Companies that chose to go public in 2015 encountered a different environment than most of them anticipated. Not only was 2015 the slowest year for IPOs since 2009, but individual companies that listed in the year had little to show for their move by the close of the year.
When companies decide to list on the public market they not only look to raise capital but also gauge investor confidence in their business. Here, we look at the worst IPOs of 2015:
Etsy shares shrink 74% from IPO price
All along, Etsy Inc (NASDAQ:ETSY) believed that investors were craving for its stock. After keeping the market guessing its move for long, Etsy decided to IPO in 2015. But soon after, shares of Etsy were down 74% from the IPO price. Amazon no doubt contributed to Etsy’s troubles. Just as Etsy was trying to convince investors that it has a bright future offering creative people a place to sell their artwork, Amazon launched a rival marketplace called Amazon Handmade, causing investors to question whether Etsy could survive competition from the giant Amazon.
Though Etsy had a rough start in its IPO year, 2016 has been better with the stock up more than 87% YTD. However, investors have their eyes fixed on Etsy’s revenue and user acquisition metrics. Any disappointment could trigger a selloff in the stock.
TerraForm Global (GLBL) stock pulls back 70% from IPO price
TerraForm Global Inc (NASDAQ:GLBL) may have overestimated market appetite for renewable energy assets. The yieldco’s IPO in 2015 came a time when investors appeared to have begun questioning the long-term viability of yieldco strategies. Amid tepid demand for yieldco stocks as investors realign their investment priorities, TerraForm stock dropped more than 70% from their IPO price.
Following the disastrous IPO, TerraForm stock has not recovered fully and is now down more than 51% YTD.
Invitae down 58% from IPO price
Genetic diagnostics company InVitae Corp (NYSE:NVTA) had a rough IPO start. The stock pulled back 58% from its IPO price. The management of the company seemed to have misinterpreted investor appetite for biotech stocks. Weak earnings and negative cash flow were some of the red flags that appeared to turn investors away from the stock.
Nevertheless, Invitae has continued to see the demand for its genetic tests grow, which signals a bright future.
Wowo Ltd declined 49%
If Chinese e-commerce firm for entertainment services Wowo Ltd – ADR (NASDAQ:JMU) thought it could do another massively success Alibaba-like IPO, it was disappointed. Not only did Wowo choose a slow year for IPO, but its public listing came at a time when investors were beginning to worry about China’s economic health. Economic slowdown in the world’s second largest economy made investors think that e-commerce firms such as Wowo would have a difficult time growing sales and subscribers. As such, shares of Wowo were down about 49% from their IPO price as 2015 drew to an end.
Tallgrass Energy (TEGP) burnt by depressed oil prices
By the time Tallgrass Energy GP LP (NYSE:TEGP) was coming to the close of 2015, its shares were already down more than 48% from their IPO price. The energy company’s IPO timing couldn’t have been worst. Tallgrass went public at a time when prices of oil and gas were in a downward spiral because of oversupply in the mind amid weak demand. Energy stocks have had little to celebrate since 2014.
In the whole of 2015, there were only 169 IPOs, generating total proceeds of $30 billion. However, a total of 275 companies went public in 2014, raising $85.2 billion in proceeds.
In the view of the foregoing, IPOs can be speculative investments. Nevertheless, though 2015 was a slow year for IPO and 2016 hasn’t been robust either, a rebound in IPO market is expected in 2017.

=-=-=

* _What the exercise asks_:
Please extract the passage of the IPO article starting at "Tallgrass Energy (TEGP)" and ending at "billion in proceeds.". The items that come after the IPO article aren't required for anything here.

[Data items]
=-=-=

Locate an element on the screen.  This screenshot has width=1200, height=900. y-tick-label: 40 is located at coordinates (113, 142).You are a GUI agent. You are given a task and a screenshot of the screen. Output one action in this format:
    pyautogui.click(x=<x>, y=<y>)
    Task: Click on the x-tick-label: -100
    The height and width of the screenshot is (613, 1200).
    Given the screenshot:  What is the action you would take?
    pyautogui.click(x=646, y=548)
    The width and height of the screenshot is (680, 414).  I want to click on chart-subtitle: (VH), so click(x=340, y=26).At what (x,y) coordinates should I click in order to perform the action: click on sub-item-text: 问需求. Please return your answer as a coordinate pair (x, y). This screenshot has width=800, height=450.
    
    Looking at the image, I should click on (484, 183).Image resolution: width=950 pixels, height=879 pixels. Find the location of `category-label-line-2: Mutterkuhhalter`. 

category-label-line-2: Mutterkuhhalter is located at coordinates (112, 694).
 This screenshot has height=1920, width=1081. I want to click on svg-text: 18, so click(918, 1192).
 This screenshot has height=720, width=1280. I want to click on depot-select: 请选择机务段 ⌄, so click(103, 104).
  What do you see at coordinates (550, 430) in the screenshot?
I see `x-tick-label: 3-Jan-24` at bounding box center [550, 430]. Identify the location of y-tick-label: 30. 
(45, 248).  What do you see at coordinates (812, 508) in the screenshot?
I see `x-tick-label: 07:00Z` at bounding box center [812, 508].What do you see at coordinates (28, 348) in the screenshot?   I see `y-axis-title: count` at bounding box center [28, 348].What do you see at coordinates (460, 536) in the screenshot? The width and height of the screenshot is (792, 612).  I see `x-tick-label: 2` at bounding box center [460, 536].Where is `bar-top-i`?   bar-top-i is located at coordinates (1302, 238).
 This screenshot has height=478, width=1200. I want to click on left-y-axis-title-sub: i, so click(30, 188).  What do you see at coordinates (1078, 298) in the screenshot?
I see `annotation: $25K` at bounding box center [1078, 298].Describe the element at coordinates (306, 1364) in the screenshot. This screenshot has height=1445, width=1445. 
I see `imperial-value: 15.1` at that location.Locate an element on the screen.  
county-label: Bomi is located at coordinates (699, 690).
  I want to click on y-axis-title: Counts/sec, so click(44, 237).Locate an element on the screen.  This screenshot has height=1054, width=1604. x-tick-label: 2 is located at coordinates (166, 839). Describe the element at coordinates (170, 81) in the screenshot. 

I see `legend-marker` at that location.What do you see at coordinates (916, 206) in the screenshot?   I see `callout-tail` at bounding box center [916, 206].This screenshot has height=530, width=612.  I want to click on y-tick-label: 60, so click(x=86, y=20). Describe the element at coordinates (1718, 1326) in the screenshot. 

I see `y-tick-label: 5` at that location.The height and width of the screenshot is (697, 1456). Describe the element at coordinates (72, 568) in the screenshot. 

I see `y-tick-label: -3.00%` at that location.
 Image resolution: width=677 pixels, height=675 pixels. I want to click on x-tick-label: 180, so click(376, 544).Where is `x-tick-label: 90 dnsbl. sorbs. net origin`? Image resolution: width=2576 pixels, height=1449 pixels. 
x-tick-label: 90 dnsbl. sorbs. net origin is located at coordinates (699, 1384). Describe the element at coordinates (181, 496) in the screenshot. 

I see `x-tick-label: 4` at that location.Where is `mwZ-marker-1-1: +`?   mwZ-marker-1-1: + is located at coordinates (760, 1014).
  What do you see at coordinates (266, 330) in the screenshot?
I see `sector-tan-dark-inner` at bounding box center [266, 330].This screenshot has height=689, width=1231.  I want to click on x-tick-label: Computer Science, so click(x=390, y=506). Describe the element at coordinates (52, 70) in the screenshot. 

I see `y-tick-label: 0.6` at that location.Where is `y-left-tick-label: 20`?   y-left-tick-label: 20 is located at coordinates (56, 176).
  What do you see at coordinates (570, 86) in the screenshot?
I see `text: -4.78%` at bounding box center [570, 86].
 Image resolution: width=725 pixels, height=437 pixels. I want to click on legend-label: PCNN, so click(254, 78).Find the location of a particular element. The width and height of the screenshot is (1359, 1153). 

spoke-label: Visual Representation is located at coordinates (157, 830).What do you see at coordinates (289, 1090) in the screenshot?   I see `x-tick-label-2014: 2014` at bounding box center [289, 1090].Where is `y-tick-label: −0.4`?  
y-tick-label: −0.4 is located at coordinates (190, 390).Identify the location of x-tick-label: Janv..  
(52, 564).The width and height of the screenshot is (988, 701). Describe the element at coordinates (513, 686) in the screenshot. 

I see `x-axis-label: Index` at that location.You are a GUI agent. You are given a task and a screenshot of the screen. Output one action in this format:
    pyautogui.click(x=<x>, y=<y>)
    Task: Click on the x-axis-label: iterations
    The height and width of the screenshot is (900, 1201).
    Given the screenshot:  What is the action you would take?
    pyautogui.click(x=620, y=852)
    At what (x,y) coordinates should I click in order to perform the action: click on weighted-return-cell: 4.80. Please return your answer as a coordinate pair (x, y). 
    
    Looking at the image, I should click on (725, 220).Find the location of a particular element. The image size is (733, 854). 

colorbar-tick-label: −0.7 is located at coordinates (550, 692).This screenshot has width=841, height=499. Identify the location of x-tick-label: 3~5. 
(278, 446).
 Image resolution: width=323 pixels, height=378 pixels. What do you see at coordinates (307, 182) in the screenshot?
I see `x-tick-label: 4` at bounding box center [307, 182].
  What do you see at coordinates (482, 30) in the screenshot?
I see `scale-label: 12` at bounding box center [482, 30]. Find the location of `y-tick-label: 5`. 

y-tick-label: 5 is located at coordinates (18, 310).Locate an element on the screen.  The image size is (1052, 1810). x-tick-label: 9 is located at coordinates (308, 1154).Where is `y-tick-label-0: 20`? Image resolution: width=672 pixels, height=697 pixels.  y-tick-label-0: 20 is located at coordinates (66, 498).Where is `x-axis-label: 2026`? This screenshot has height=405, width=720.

=-=-=

* _Solution to this task_:
Tallgrass Energy (TEGP) burnt by depressed oil prices
By the time Tallgrass Energy GP LP (NYSE:TEGP) was coming to the close of 2015, its shares were already down more than 48% from their IPO price. The energy company’s IPO timing couldn’t have been worst. Tallgrass went public at a time when prices of oil and gas were in a downward spiral because of oversupply in the mind amid weak demand. Energy stocks have had little to celebrate since 2014.
In the whole of 2015, there were only 169 IPOs, generating total proceeds of $30 billion. However, a total of 275 companies went public in 2014, raising $85.2 billion in proceeds.